Progressive Drinking: A New Way to Buy, Drink, and Learn About Wine
At the Urban Grape in Boston’s South End, owners TJ and Hadley Douglas upend wine-shop conventions by organizing bottles from light-bodied to full-bodied rather than by varietal or region. They call this the “Progressive Scale”—a way of buying, drinking, and learning about wine that they expand upon in their interactive, incredibly approachable wine guide, Drink Progressively ($27, Spring House Press).
F&W: You’re married, and you run a store together. How does that work?
H: Separation of church and state is essential! TJ’s the wine buyer and director of sales staff, and I oversee our communications and events teams.
TJ: Hadley puts it a great way: She sells the store, and I sell what’s in it.
F&W: What’s drinking progressively?
TJ: It means thinking of wine from light-bodied and high-acid to fuller, with more fruit. It’s like doing a dinner—you start with a cold salad with a tart dressing, then your richer entrée.
H: The best thing about our store is that people come in with their wine blinders on—“I only drink Cab,” “I hate Chardonnay,” whatever—and we’re able to help them break out of those boxes. Drinking progressively really allows your palate to change and grow.
F&W: What inspired you to turn this concept into a book?
H: So much of what’s out there about wine makes it seem overly difficult and esoteric. We wanted to take all that pressure off, to write something that would give people a toehold so they wouldn’t have to remember thousands of varietals and regions every time they go into a wine store.
F&W: You’ve mentioned not wanting to write a wine encyclopedia. How is Drink Progressively different?
TJ: Starting at a very basic level makes people feel more comfortable with trying new things. This book is fun; it’s not scary. It’s got great pictures and amazing recipes, and our whole goal is to help take the intimidation out of wine.

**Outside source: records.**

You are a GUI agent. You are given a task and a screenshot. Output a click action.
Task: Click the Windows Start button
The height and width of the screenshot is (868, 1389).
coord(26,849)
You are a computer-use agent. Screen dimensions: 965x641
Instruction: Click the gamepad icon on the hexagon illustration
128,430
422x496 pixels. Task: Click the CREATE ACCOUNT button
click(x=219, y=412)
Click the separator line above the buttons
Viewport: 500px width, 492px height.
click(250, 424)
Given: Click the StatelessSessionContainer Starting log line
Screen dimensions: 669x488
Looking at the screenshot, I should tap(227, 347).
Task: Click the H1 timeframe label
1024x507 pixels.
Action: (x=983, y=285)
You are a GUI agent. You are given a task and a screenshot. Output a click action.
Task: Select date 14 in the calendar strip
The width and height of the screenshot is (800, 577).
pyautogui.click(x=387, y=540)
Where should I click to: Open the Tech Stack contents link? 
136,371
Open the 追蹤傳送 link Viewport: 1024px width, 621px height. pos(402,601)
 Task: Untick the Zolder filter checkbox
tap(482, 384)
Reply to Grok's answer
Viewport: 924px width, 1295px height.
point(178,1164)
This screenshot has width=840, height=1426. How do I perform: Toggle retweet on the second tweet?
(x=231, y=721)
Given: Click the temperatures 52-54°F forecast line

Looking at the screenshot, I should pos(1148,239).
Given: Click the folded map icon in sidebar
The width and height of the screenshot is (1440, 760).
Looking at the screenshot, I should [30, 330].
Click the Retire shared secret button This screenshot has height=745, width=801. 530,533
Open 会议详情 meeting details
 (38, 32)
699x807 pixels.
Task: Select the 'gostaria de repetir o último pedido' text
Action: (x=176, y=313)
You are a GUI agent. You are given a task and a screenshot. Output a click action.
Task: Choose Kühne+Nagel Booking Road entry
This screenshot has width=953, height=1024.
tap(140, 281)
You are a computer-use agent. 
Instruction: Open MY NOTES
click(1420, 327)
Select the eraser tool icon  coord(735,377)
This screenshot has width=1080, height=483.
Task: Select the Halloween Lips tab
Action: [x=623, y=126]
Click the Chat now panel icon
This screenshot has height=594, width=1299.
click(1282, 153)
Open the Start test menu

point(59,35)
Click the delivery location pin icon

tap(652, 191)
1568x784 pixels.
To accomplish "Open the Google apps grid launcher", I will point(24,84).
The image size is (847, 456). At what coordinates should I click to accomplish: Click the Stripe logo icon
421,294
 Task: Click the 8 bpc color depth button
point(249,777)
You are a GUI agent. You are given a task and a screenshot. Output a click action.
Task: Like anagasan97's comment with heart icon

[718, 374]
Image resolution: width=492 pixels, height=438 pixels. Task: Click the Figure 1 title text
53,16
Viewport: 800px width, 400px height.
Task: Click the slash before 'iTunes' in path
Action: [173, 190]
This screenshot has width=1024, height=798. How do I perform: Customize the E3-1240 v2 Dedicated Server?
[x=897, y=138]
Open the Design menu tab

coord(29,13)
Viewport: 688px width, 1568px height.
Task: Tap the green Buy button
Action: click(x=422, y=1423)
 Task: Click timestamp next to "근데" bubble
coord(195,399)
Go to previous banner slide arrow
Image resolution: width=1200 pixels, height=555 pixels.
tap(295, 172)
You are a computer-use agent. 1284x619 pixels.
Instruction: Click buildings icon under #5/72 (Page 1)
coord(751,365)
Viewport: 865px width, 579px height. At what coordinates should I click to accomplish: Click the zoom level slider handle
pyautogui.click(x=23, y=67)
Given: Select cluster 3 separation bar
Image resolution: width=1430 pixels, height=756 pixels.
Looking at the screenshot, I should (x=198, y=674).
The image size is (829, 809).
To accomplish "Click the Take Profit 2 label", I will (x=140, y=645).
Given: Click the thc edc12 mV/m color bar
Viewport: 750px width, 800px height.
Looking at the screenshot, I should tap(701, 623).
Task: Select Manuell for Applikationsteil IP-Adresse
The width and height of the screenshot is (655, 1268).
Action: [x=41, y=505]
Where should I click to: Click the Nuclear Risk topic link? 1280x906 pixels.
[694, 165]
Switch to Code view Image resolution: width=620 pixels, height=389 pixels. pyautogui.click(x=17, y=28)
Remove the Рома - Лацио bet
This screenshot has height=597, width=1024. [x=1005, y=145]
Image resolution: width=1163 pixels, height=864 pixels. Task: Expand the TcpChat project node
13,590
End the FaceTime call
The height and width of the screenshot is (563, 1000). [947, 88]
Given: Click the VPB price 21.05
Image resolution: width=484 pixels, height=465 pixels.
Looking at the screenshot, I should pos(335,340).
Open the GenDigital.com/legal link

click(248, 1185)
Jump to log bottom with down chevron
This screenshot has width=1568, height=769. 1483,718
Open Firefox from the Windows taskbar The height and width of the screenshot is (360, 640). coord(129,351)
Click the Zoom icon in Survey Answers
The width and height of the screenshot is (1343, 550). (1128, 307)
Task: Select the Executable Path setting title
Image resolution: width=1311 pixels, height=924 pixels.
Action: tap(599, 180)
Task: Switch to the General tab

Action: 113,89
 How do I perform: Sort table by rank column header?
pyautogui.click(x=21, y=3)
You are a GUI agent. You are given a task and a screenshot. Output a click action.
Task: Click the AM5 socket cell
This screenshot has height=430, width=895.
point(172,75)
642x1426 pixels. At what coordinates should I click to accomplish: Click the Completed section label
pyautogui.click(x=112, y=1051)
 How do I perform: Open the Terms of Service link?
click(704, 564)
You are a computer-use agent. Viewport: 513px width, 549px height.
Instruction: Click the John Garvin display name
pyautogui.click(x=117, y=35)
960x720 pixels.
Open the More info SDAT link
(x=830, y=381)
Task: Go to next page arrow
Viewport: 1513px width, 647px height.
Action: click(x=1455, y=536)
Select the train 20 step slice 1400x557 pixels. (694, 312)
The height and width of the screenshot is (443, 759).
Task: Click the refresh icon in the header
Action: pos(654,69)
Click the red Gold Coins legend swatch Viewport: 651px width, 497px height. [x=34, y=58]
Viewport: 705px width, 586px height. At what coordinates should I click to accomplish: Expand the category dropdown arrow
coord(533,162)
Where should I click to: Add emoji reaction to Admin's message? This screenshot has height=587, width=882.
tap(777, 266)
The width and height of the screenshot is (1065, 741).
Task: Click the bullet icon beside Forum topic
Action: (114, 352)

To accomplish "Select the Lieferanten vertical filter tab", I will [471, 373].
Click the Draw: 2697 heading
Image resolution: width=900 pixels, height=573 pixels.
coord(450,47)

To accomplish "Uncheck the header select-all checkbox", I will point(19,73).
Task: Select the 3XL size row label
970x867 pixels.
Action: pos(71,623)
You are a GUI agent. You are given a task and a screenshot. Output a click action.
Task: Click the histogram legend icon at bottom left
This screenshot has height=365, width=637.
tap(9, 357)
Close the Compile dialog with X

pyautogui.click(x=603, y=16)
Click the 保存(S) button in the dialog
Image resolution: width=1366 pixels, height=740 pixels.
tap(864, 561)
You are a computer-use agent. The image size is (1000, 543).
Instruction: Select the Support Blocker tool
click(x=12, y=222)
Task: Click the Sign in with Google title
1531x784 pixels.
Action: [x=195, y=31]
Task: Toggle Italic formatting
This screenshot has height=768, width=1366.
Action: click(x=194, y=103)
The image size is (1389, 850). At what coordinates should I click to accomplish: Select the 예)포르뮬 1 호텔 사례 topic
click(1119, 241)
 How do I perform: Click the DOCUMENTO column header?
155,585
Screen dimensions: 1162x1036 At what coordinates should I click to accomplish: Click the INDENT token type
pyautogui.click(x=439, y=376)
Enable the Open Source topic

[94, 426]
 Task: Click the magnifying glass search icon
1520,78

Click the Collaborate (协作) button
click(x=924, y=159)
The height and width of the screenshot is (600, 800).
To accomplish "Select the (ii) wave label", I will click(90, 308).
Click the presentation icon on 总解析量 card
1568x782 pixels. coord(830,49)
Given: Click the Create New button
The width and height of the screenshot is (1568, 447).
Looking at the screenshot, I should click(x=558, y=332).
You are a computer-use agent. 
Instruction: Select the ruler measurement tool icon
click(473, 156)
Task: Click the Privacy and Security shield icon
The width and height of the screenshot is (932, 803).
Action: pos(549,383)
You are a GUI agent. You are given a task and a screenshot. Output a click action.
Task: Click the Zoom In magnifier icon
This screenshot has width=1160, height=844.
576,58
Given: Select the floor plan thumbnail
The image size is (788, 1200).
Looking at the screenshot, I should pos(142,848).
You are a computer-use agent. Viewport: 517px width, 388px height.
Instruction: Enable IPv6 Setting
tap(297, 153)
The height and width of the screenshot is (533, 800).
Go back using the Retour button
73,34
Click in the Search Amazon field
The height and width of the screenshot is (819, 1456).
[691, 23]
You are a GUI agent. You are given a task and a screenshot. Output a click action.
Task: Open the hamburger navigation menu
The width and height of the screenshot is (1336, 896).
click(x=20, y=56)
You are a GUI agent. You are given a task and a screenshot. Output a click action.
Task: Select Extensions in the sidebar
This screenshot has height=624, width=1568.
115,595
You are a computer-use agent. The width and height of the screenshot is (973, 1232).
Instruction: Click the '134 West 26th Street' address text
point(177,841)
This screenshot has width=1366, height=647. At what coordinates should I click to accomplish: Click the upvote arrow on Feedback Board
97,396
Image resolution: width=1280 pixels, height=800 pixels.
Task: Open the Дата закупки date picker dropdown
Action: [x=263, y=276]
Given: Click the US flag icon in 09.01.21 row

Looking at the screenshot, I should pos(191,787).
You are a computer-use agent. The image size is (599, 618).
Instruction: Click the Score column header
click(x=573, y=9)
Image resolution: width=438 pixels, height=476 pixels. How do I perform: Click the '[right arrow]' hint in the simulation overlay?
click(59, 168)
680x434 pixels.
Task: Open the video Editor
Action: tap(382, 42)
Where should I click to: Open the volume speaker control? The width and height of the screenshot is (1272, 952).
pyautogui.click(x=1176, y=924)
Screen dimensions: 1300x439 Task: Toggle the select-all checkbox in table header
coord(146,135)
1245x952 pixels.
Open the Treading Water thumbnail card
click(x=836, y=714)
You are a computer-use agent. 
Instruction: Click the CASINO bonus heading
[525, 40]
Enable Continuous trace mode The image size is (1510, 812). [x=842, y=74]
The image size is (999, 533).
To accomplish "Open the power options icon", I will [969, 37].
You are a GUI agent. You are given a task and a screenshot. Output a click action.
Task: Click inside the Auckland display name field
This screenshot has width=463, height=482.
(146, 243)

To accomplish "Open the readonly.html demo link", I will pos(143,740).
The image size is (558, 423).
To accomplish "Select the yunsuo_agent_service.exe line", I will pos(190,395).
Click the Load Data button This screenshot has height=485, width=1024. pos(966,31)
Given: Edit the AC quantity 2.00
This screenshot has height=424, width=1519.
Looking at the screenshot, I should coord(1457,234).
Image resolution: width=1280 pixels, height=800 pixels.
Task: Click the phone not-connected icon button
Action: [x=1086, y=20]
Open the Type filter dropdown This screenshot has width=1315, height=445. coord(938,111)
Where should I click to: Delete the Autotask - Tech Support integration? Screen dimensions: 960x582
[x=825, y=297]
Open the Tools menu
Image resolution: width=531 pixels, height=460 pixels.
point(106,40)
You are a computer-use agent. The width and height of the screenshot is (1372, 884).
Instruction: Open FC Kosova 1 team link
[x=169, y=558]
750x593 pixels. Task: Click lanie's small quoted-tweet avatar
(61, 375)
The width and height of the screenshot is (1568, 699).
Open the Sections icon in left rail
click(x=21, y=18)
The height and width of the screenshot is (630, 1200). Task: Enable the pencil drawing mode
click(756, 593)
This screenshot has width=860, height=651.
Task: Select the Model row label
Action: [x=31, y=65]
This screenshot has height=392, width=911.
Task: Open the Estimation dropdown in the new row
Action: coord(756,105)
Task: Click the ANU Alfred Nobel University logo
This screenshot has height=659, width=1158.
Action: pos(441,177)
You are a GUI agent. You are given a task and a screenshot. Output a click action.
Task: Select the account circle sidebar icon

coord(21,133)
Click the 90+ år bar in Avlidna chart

H: I love to cook and pair the right wine with what I’m eating, and if you take away those varietal or regional rules and just say, “Let’s pair this body to body, acid to acid, fat to fat”—that’s much more how my mind works. I really am the everyday wine drinker!
F&W: You’re both advocates for promoting all kinds of diversity within the wine world. Is that an uphill battle?
H: Obviously we’re an interracial couple; increasing the number of people who feel comfortable with wine through all demographics is hugely important for us. But diversity within the wine world, whether we’re talking the ratio of men to women, or people of color to white people, is still woeful.
TJ: As an example, when I worked as a sommelier at the Nantucket Wine Fes-tival, there was me and DLynn Proctor, the guy in the movie Somm, and someone mistook me for him—and I’m 50 pounds heavier and about 6 inches taller. I’d like to see more of an effort. It’s gonna take time, but our goal is to make wine comfortable for everyone.
5 Progressive Picks
TJ and Hadley’s top picks for the season.
2017 Marcel Lapierre Raisins Gaulois Vin De France ($18)
“We love this light, fresh Gamay—think of it as pure, unadulterated ‘grape lemonade.’ Toss it in the fridge, and then serve it chilled.”
2016 Powell & Son Riverside Gsm ($22)
“If you like big, full-bodied wines, then you’ll love this Aussie Rhône-style blend. The sun-soaked grapes are naturally full-bodied—yet it stays bright.”
2017 Foucher-Lebrun Le Mont Sancerre ($30)
“This particular Sancerre that we stock is ethereally light-bodied, with zingy minerality and exalting acidity. It would be perfect paired with oysters!”
2016 Copain Les Voisins Chardonnay ($32)
“This Chardonnay’s malolactic fermentation and oak aging beef up the wine’s body, pushing it to the far end of our Urban Grape Progressive Scale.”
2013 Château Durfort-Vivens Vivens Margaux ($40)
“Reds in the middle of the scale value structure and tannin over fruit and juiciness. Like Chianti, this Bordeaux needs food to truly come alive.”